Thanks Tony I really appreciate the help.

Reactions: Like 1


----------



## Tony (Jan 19, 2018)

Jeff M. said:


> Thanks Tony I really appreciate the help.



Jon and Colin will get an alert that I tagged them and respond when they can. That's what the @ symbol does. Tony


----------



## Jeff M. (Jan 19, 2018)

Sorry My apologies!


----------



## Jeff M. (Jan 19, 2018)

Never been on a forum before. I know living under a rock. Sorry

Reactions: Funny 2


----------



## Tony (Jan 19, 2018)

Jeff M. said:


> Sorry My apologies!



No need to apologize! I was just explaining to you how tagging works. You'll get the hang of it quick. Trust me, if I can do it anybody can!

Reactions: Like 1


----------



## Jeff M. (Jan 19, 2018)

rock on, thanks


----------



## Schroedc (Jan 19, 2018)

@Jeff M. To start with, some oil and some steel wool, scrub it down. That'll get it fairly clean there are a couple other things you can use too if you want to go farther like a sandflex block but that can be kinda aggressive and for me is a last resort.


----------



## Jeff M. (Jan 19, 2018)

@shroedc Thank you very much, I got some steel wool and oil here. I will let you know how it turns out. Have a good day guys, I am going to get to work!


----------



## Lou Currier (Jan 19, 2018)

welcome to the forum. There is a wealth of knowledge here so just ask away. Would love to see some  of those old tools.

Reactions: Agree 1


----------



## Jeff M. (Jan 19, 2018)

thanks Lou Working on an old better homes tool co saw now. Got to De rust the blade is what I am doing now thanks to @Schroedc help. and then on to this wierd cromwell backsaw thing I got that the blade changes out on.
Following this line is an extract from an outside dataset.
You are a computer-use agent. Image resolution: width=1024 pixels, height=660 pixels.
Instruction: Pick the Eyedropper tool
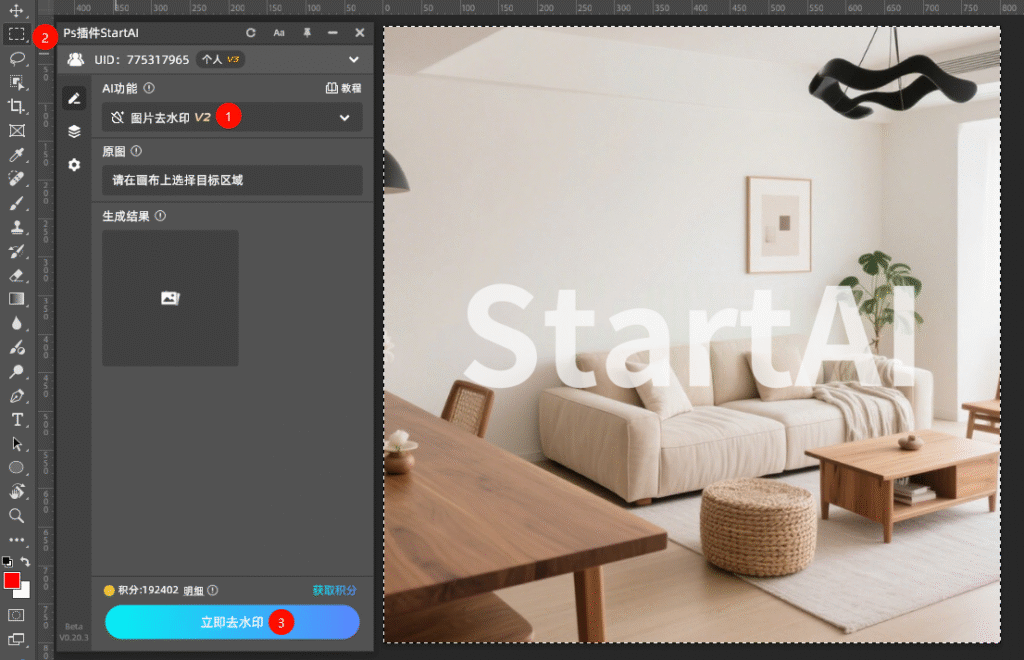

And tomorrow maybe planes or chisels. lol

Reactions: Like 1 | Way Cool 5


----------



## Schroedc (Jan 19, 2018)

Remove the handle from the saw before cleaning the blade, you don't want to get oil all over it and then you make sure you get the area underneath clean too

Reactions: Informative 4


----------



## Jeff M. (Jan 19, 2018)

@Schroedc K It dont have a screw head on the other side. How does it come off? Are they still bolts?


----------



## Schroedc (Jan 19, 2018)

Jeff M. said:


> @Schroedc K It dont have a screw head on the other side. How does it come off? Are they still bolts?



I'd need to see a pic of both sides but they should unscrew and you can push out the other half.


----------



## Jeff M. (Jan 19, 2018)

Here is the other side @Schroedc


----------



## Jeff M. (Jan 19, 2018)

You can see my little piece of wood I sanded down to fresh wood on both sides of the crack and hide glued it in there.


----------



## Schroedc (Jan 19, 2018)

Jeff M. said:


> You can see my little piece of wood I sanded down to fresh wood on both sides of the crack and hide glued it in there.



Ok, That is a riveted saw. You won't be able to remove the handle. Just clean it the best you can, try to keep as much of the oil/rust mess off the handle.


----------



## CWS (Jan 19, 2018)

Welcome


----------



## Jeff M. (Jan 19, 2018)

Got it Thank You. I will post pics when I get it cleaned up.


----------



## Jeff M. (Jan 19, 2018)

Hi @CWS Thank You


----------



## Jeff M. (Jan 19, 2018)

Schroedc said:


> Ok, That is a riveted saw. You won't be able to remove the handle. Just clean it the best you can, try to keep as much of the oil/rust mess off the handle.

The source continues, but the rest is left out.